-- Material provided follows --

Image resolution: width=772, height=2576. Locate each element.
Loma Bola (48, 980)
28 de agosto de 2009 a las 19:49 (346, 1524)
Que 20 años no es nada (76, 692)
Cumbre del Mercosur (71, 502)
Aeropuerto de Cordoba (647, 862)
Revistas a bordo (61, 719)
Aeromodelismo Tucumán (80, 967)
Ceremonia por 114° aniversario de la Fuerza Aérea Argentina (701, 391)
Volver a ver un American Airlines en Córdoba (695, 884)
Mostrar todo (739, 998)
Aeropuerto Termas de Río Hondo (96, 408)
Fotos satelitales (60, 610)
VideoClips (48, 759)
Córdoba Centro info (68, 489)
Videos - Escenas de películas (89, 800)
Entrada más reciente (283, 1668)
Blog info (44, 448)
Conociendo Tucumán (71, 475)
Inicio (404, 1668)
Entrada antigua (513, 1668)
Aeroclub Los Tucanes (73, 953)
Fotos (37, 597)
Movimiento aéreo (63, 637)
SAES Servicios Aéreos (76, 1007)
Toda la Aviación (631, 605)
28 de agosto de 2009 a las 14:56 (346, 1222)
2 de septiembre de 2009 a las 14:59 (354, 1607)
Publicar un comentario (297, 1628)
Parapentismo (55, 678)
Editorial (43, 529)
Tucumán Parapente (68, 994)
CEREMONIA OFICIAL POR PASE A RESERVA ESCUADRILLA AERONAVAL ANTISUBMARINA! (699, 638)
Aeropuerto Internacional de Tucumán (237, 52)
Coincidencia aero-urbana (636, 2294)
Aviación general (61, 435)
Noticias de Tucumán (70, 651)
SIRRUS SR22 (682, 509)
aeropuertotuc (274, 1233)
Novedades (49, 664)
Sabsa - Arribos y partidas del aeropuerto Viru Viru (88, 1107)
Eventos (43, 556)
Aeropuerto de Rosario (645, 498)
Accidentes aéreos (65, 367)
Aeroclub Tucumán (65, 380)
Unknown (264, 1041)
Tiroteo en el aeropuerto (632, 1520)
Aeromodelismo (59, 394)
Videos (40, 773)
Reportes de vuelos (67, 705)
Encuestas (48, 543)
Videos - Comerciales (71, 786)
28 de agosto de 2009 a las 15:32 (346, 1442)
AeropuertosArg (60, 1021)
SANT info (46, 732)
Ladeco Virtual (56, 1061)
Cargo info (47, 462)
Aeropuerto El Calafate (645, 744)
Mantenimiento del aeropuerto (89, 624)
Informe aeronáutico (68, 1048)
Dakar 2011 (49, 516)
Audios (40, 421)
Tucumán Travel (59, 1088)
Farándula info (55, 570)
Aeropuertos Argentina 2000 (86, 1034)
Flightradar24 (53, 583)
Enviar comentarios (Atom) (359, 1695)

-- Material provided concluded --

Required work
Return the line that contains "Dakar 2011 (49, 516)" along with every line after it through the end of the entries, exactly, adding nothing.

Response
Dakar 2011 (49, 516)
Audios (40, 421)
Tucumán Travel (59, 1088)
Farándula info (55, 570)
Aeropuertos Argentina 2000 (86, 1034)
Flightradar24 (53, 583)
Enviar comentarios (Atom) (359, 1695)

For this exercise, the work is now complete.